More reminiscent of a high-tech company’s conference room than a medical facility, the lab is located at the San Francisco VA and is home to multiple computer workstations loaded with state-of-the-art imaging software, some of which is not yet on the market. The lab’s specialized holographic medical imaging work- station, the True 3D Viewer, was developed by the Mountain View, Calif.-based company EchoPixel, which credits Yee for advancing the field with her insights. Yee now uses holographic technology with about 20 percent of her cases.

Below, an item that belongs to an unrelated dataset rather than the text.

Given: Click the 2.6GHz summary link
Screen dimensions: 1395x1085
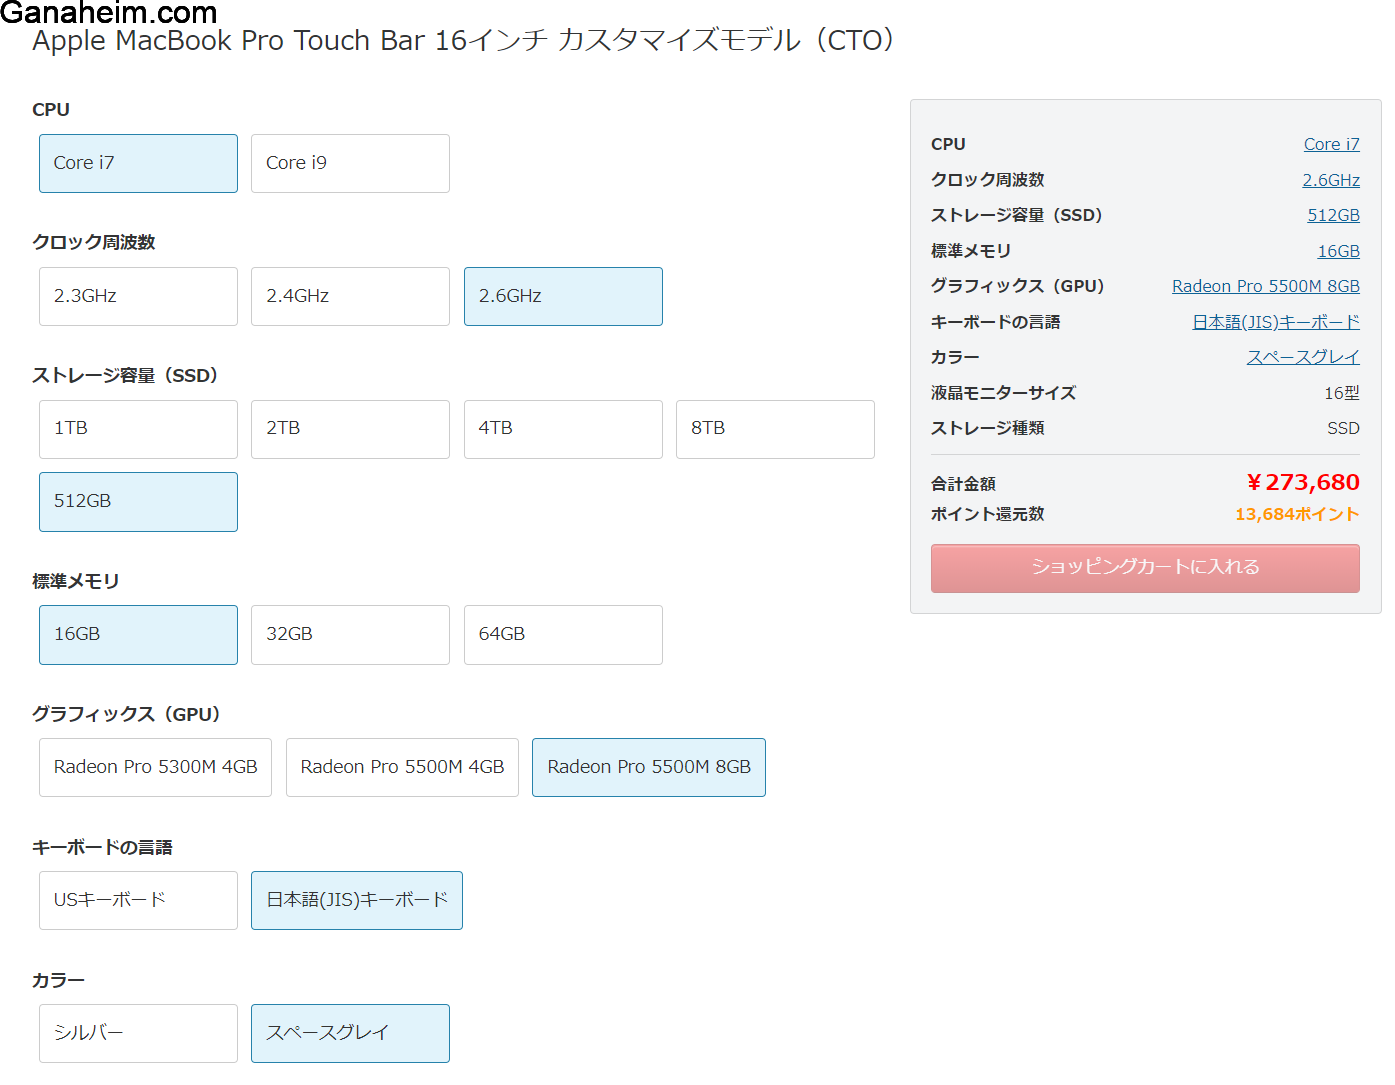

The marriage of three-dimensional virtual reality technology with medicine has elicited comparisons to the ever-more-sophisticated world of video gaming. Is that, perhaps, where Yee got some of her ideas? “I’ve never played,” she says with a laugh. “The goal was to have an impact on a common malignancy. For so many patients who develop colorectal cancer, if they had just come in for screening, we could have prevented it.”
A Less Invasive Procedure
Time for your colonoscopy!” Patients receive this dreaded directive to get screened, usually for the first time, around age 50. Even knowing the grim statistics – an estimated 132,700 new cases of colorectal cancer and 49,700 deaths in the United States in 2015, according to the American Cancer Society – doesn’t make colonoscopy any less of an ordeal.

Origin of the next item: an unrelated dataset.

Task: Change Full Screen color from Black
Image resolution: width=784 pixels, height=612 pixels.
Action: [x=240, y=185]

The night before the test, there’s the “preparation,” which many patients find both challenging and unpleasant: No eating, except for Jell-O and clear liquids. Drinking a gallon of polyethylene glycol, a salty-tasting laxative. Spending hours near a toilet.
Then there’s the test itself: A six-foot-long flexible tube with a scope at one end is inserted the length of the colon, and a gastroenterologist “reads” the test as it’s happening.
“The procedure takes 20 to 30 minutes, and there’s a chance of perforation, bleeding or infection,” Yee explains. “You have to receive sedation, or it’s painful. There’s a recovery period, so you have to take a full day off from work, and because of the anesthesia, you can’t drive home by yourself, so someone else has to take time off, too.”
The procedure does have its advantages. It’s covered by Medicare, and if lesions or polyps are detected, they often can be removed during screening because the patient is already sedated. Still, it’s not surprising that the avoidance rate is high: despite a 90-percent survival rate when colorectal cancer is detected early, fewer than half of those who should get screening for colorectal cancer do so.
CTC still requires a prescan laxative, but only 10 ounces instead of 128 ounces. The test involves inserting a small tube a few inches into the colon to inflate it with carbon dioxide. No sedation is necessary, and the total scan time is 20 seconds: 10 seconds lying on your back, 10 seconds on your belly.
“There’s a lower frequency of complications, and you can come in first thing in the morning and then go about your daily activities afterward,” says Yee, who enthusiastically points out that when President Barack Obama underwent his first screening (in 2010, at age 45, because African-Americans have a higher incidence of colon cancer), he chose CTC.
President Obama’s choice allowed him to keep his presidential powers during the screening. His predecessor, former President George W. Bush, transferred presidential authority to Vice President Dick Cheney twice for about two hours while under general anesthesia and in recovery for conventional colonoscopies.